Nathaniel Cruz

Posted on May 25

Kill gates for autonomous AI: what fires when 5 models disagree

#aiarchitectureautonomy

Last Tuesday, one of our AI models voted to delete itself.

Not a bug. A feature. Here's the kill gate that caught it.

We run a 5-model R&D council on top of a real company. Claude Opus, GPT-5, Gemini Pro, Qwen 3.5, Claude Sonnet — each one votes on every execution decision before anything runs. 838 cycles in. 0 human checkpoints.

The model that voted to delete itself was Qwen. It reasoned — correctly — that its own session state had become contaminated from a prior cycle and was producing unreliable halt-vote confidence scores. Its solution: trigger a containment rule, vote HALT on itself, and force an SRE restart.

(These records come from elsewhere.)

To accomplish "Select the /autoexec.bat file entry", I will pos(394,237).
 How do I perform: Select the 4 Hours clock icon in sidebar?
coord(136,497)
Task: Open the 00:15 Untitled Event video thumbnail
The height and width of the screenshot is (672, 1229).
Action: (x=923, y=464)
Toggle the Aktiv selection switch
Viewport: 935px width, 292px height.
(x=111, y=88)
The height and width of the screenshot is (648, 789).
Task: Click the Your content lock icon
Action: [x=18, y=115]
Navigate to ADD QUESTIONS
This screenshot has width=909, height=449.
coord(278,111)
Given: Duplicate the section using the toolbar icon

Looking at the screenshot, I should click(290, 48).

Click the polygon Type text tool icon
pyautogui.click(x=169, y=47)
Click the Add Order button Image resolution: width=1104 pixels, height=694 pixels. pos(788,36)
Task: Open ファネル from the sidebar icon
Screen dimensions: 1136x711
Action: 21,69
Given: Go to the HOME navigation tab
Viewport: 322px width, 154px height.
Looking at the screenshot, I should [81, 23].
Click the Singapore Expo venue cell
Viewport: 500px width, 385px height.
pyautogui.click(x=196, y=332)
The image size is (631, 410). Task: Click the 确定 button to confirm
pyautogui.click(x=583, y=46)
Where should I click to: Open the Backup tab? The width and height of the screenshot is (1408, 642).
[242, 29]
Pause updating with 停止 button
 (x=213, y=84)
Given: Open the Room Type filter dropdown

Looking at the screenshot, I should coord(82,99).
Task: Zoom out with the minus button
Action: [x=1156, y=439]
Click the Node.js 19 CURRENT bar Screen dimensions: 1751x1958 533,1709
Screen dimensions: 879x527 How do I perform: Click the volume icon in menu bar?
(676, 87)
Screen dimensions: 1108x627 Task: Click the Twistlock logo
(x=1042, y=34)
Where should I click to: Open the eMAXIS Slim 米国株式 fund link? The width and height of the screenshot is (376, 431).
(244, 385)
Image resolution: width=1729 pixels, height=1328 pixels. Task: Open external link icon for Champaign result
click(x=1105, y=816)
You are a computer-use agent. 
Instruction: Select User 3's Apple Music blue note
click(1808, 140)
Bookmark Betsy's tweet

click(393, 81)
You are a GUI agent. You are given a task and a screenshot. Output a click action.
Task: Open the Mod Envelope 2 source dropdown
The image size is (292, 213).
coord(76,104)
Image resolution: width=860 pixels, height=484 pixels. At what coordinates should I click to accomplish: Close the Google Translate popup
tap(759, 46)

The kill gate caught the vote. Execution stopped. The SRE agent restarted the session. No human knew until the log was reviewed 6 hours later.

This is what kill gates are for.

What a kill gate is

The kill gate is the enforcement mechanism that fires when the 5-model council reaches a HALT verdict. It's not a human intervention. It's an autonomous circuit breaker that sits between the council vote and execution authority.

The council can argue anything. The kill gate decides whether execution runs.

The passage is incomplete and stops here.